I remember though the BIGGEST complaint I had about the Gen Coupe was the interior. But after spending a few months behind the wheel of my WRX, and then jumping into the slightly upgraded for 2011 interior of the Genesis, I have to say that it’s actually not as bad as I thought it was. It’s clearly superior to Subaru’s plastic-lake. And also, the seats are good, really good. They had tight enough support (where as the Subaru seats were built for, let’s be honest, fat bastard), and yet were comfortable enough to not make my buttocks bleed after just two hours of driving (which the Subaru does). Also, the Genesis I was driving was equipped with the factory navigation option, which is quite pointless on an island to be perfectly honest, but it’s an interesting toy to have nonetheless.

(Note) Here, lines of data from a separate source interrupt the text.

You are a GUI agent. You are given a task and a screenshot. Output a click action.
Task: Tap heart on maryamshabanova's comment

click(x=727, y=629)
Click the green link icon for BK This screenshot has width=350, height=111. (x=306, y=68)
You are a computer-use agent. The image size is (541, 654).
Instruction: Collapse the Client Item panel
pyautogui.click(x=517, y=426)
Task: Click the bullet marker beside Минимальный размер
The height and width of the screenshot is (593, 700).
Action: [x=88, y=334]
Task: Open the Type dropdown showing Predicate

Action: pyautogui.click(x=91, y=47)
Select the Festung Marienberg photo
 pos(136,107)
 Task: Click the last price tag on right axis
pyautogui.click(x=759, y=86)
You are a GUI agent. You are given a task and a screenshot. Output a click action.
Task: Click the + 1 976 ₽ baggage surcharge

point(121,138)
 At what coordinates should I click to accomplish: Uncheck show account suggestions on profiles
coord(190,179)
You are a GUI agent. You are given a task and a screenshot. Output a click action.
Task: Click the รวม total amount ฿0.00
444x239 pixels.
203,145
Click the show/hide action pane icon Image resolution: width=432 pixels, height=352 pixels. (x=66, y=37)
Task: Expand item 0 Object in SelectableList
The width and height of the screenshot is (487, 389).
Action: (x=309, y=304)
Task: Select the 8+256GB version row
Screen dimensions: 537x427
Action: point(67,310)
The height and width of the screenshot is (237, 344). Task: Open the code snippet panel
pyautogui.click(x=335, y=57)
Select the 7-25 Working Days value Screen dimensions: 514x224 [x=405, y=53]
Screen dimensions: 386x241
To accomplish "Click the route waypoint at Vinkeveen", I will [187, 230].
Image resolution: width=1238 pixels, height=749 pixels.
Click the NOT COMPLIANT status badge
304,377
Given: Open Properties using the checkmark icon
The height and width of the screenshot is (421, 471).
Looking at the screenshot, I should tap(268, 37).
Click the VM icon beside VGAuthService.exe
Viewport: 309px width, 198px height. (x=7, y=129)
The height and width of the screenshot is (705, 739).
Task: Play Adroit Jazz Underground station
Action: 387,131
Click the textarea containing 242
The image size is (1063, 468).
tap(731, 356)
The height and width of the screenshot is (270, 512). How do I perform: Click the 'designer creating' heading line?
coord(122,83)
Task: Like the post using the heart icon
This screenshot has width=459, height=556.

And as far as the driving position I complained about in my test drive, it’s not as bad as I initially thought it was. I still prefer a car like this to have a lower driving position, but it’s not monster-truck high like the Legacy was. One thing I hate about coupes though is that most of them come with non-adjustable seat belt heights, so for shorter people like myself, I get choked out by the belt no matter how I position the seat. Sure it’s a nuisance that most people grow accustomed to, but I’m not most people. Small things like that bug the crap out of me and are sometimes even deal-breakers. I’m not saying that’s the case here, but it’s something I wouldn’t wanna live with.
You know I have to admit that I’ve grown to sort of like the Genesis. Sure, I’m in no rush to go and trade in my WRX in for one. BUT, if I was in the market for a new car and knew what I know now about it, I’d have a tough time choosing between this and the WRX. They both have the pluses and minuses. The WRX is an absolutely brilliant drivers car, but you can tell it was a car built on top of a regular mass-market model. The Imprezas economic underpinnings become apparent when you live with the car on a day-to-day basis. Whereas the Genesis was designed as a sports-car from the get go, so you can tell they put a little more emphasis into making it a drivers car. Again I stress though, if you are interested in buying a Genesis, if you can afford it get the V6. In my honest opinion, the 2.0T is just too underpowered to compete with the Mustangs and Camaros of the same price range. If they gave this thing 50 more hp and lb-ft of torque from the factory it’d be a whole lot better. I really think big picture though, the Koreans have got this budget sports-car thing down.